The recommendation had come on the basis that bamboo, in addition to being difficult to control, poses a risk to residents and homes by increasing the risk of fire spreading uncontrollably through the town.

“The issue is that when the leaves fall, they fall under the bamboo and ferment,” English clarified, emphasizing that the resulting rotting vegetation still poses a real fire hazard. And it’s a hazard that the Bethany Beach Volunteer Fire Company has been concerned about, Vice-Mayor and CORC Chairman Tony McClenny confirmed.

But between empathy for property owners who want to use bamboo on their properties and concern that enforcement would be unworkable, English agreed that eliminating the previously recommended prohibition on bamboo was the best way to go for the town.

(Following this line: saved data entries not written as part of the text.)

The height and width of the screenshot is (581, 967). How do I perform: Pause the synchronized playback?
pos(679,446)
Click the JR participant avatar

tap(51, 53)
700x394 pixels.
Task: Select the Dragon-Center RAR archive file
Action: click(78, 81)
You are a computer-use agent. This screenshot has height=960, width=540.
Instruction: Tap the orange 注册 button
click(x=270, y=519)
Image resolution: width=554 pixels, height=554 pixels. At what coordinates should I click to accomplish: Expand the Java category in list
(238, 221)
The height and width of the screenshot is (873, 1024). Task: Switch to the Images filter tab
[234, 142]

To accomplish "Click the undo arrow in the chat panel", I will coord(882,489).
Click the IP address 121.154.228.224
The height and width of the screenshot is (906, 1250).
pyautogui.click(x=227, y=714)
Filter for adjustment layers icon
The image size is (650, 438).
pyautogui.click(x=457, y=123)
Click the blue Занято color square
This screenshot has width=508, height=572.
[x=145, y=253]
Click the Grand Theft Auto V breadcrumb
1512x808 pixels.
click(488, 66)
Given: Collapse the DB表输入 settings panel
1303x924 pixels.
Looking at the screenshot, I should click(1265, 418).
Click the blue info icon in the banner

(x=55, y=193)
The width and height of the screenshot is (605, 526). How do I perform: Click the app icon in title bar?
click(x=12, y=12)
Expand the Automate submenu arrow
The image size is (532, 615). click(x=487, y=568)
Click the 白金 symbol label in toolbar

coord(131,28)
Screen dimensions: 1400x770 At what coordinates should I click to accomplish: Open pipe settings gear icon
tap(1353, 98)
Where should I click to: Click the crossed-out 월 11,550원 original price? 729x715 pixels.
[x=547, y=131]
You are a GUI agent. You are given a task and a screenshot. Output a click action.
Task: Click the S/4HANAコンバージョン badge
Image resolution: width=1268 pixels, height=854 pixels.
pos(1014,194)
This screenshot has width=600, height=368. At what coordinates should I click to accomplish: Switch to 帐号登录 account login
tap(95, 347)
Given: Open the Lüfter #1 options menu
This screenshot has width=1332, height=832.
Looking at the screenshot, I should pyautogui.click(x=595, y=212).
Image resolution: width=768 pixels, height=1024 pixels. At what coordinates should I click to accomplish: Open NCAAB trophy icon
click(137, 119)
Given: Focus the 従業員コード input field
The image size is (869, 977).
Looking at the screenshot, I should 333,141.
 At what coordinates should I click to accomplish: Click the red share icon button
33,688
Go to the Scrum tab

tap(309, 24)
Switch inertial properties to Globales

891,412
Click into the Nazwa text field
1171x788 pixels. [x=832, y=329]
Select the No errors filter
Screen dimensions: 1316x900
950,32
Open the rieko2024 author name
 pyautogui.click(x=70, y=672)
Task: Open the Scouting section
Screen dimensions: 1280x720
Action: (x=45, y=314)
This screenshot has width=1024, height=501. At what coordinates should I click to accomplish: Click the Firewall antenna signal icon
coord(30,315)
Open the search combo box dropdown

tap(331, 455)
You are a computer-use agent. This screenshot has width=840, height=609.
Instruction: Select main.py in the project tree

While bamboo is on several lists of invasive species in Delaware, and highly recommended by a number of agencies not to be planted in the state, state law currently only prohibits its being allowed to escape from its property of origin and onto neighboring properties.

While some property owners purposely choose varieties that are less inclined to spread, most have been reported as problematic spreaders, despite whatever containment measures are taken.

“The neighbor can call and ask that the state law be enforced,” Warner emphasized about plantings that escape property lines. But he agreed with English that a town-level prohibition was unworkable.

Part of that concern about enforcement comes because a single species of bamboo — giant cane (Arundinaria gigantea), considered to be comparatively well-behaved — is (unlike all other varieties of bamboo) native to the Mid-Atlantic coastal region. Differentiating between native and non-native species isn’t a task English said he was prepared to handle.

“I’m not a horticulturalist,” he pointed out, concerned that he’d be drawn into disputes between neighbors or asked to determine the species a particular planting.

Cattails also left off prohibited list

Warner said he believed a prohibition on cattails could also be eliminated from a proposed ordinance change because the plants are not a fire hazard and the town only has a few problem spots, which town staff are well aware of and attempting to eradicate already.

He had previously noted that cattails, while attractive to many, are no longer recommended for use in area stormwater retention ponds, since the plants tend to undermine the ponds’ banks. Additionally, some species of cattail are considered native while others are not, underscoring English’s enforcement issues.

But no one is in disagreement about a prohibition on phragmites australis, or common reed, which is already well established throughout the entire region and is highly invasive. Battles to eliminate the plants have waged across the area, and Bethany Beach contracts to have them eradicated.

Both staff members have said they did not recommend any kind of looser language designed to prohibit any planting deemed to be a hindrance to drainage or water flow, or to pose a public safety hazard. They opted instead to recommend that the town specify phragmites as a single species, prohibited along with overgrown grass and dense underbrush.

Warner said attempts to classify and prohibit plants as non-native and invasive could prove particularly problematic, as a number of non-native and invasive species — such as butterfly bush and Norway maple — already exist in abundance throughout the town and surrounding area.

“These are things we’ve planted,” Warner admitted. “They’re all over town.”

Many non-native plants — some of them invasive — have long been used as landscape plants, before the issues of native-only plantings and invasive species became well publicized. While property owners are still being encouraged to avoid planting non-native species and to particularly avoid any invasive species, there is no force of law behind those recommendations.

Thus, the plans to modify the section of town code that prohibits problem plantings essentially fell by the wayside last week, with only phragmites remaining on the list of specifically prohibited plants.

Street and swale drainage still need help

Modifications are still planned for the code, however.

CORC and staff members on June 14 reiterated their support for a specific prohibition on the sweeping or blowing of leaves and other detritus into the streets or drainage swales — a change that was planned to also be considered by the council on June 15 but which didn’t make it into the proposed ordinance.

Warner said he was persistently having problems with particular property owners who blew or swept leaves and pinecones into the street or swales, causing problems with his staff’s hard work to improve drainage in the town.

But CORC opted not to deal with that issue on June 14, instead asking Warner and other town staffers to put together recommendations for exactly how the proposed section of town code would read so that they can review those recommendations at their July meeting.